This year, we celebrate Martin Luther King Jr. Day almost precisely 50 years after the civil-rights leader's visit to the Twin Cities on Jan. 28, 1963. On that historic occasion, King urged the Kennedy administration to take strong action against segregation, and his remarks were greeted with an enthusiastic ovation by students and others at the University of Minnesota's Northrop Auditorium.

On this day, it is fitting for Minnesotans to consider how far our nation and state have come in pursuing the vision of equality, tolerance and freedom from discrimination that King championed in his "I Have a Dream" speech in our nation's capital, some seven months after his Twin Cities visit.

Minnesotans played important roles in promoting that vision, locally and nationally. Leaders of Minnesota's African-American community, such as Nellie Stone Johnson, Harry Davis, Denzil Carty and Josie Johnson, were at the forefront of civil-rights struggles. They promoted school reform, organized workers, developed municipal and state human-rights institutions, and engaged in civil-rights activism and politics on the national stage.

Hubert Humphrey, who noted that "my contacts with [Dr. King] were few, but I felt strongly that I shared his dream," demonstrated his fidelity to social justice and human rights through his stewardship of the 1964 Civil Rights Act. And Walter Mondale was the driving force behind fair-housing legislation, finally enacted in the days following the assassination of Dr. King.

In fact, it is this historical commitment to fairness and social justice that makes the state's racial disparities such a source of concern for many Minnesotans.

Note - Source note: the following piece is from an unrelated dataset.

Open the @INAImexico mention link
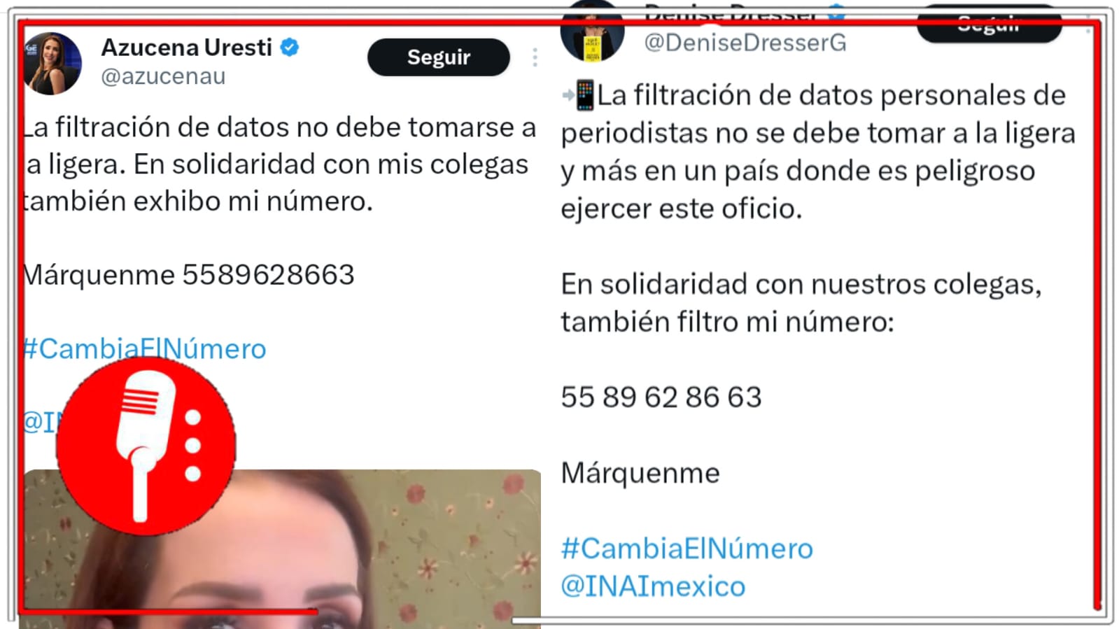coord(653,586)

The statistics by now are familiar. While graduation rates for whites in Minnesota are 84 percent, African-American graduation rates are only 49 percent. ACT test scores for whites in Minnesota average 23.4 out of a maximum 36, but African-American scores in Minnesota average 17.9.

We see similar disparities in other measures of social and economic progress, such as home ownership, incarceration and income. In many instances, the gaps in Minnesota are greater than in the country as a whole.

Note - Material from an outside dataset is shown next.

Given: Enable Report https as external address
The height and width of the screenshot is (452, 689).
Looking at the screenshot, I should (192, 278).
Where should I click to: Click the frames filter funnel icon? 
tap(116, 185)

For example, the black-white unemployment ratio in the United States in recent years has hovered around 2.2 to 1, but the ratio in Minnesota has been nearly double that, reaching 3.9 to 1 in 2007.

To what can we attribute ongoing racial disparities, and how might King's vision inform our ongoing efforts to promote economic and social well-being for all of Minnesota's citizens?

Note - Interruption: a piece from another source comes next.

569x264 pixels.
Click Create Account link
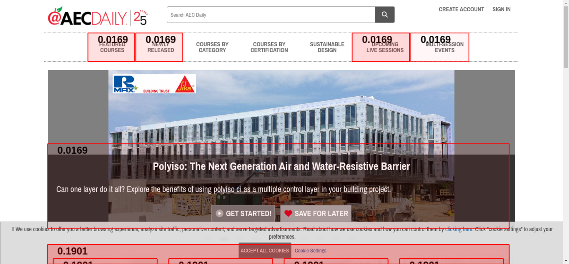461,9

To be sure, disparities in test scores and graduation, unemployment and other areas result from poverty and lack of access to health, education and related services, all of which are historical legacies of discrimination. Moreover, in Minnesota and throughout the nation, we must remain on guard against ongoing bias, whether overt or subconscious.

For example, a recent study on welfare reform, coauthored by our Humphrey School colleague Prof. Joe Soss and titled "Disciplining the Poor," provided convincing evidence that states with higher percentages of African-American recipients had more exacting work requirements, time limitations and sanctions for welfare rule violations. Whatever one's view about the merits of welfare reform in general, the imposition of tougher measures against African-Americans is troubling.

We expect that King would want us to focus on several strategies in addressing contemporary civil-rights challenges. First, he believed that government had a critical role in promoting economic well-being and economic justice. He would be deeply concerned about severe underinvestment in key government-supported interventions that have proved successful in providing pathways out of poverty, such as the kind of early childhood education programs for at-risk youths championed by another Humphrey School colleague, senior fellow Art Rolnick. Even in a period of fiscal austerity, these kinds of programs must remain of the highest priority.

Second, we believe that King would urge us to remain vigilant about the threat of persistent racial bias, and to sustain and strengthen institutions established to monitor and sanction such abuses.

Finally, in a state where some 25 percent of the population will be persons of color within the next 25 years, and in a country where that percentage will be at about 50 percent in three decades, we must remember King's simple admonition that "we may have all come on different ships, but we're in the same boat now."

In our public institutions, in our community organizations, and in our schools and places of worship, we must promote diversity, inclusion and tolerance. Through that effort we do honor to the legacy of this great man and offer the chance for a brighter future for all Americans.


Eric P. Schwartz is dean and professor at the Humphrey School of Public Affairs at the University of Minnesota. Samuel Myers is professor and chair of the Roy Wilkins Center for Human Relations and Social Justice at the Humphrey School.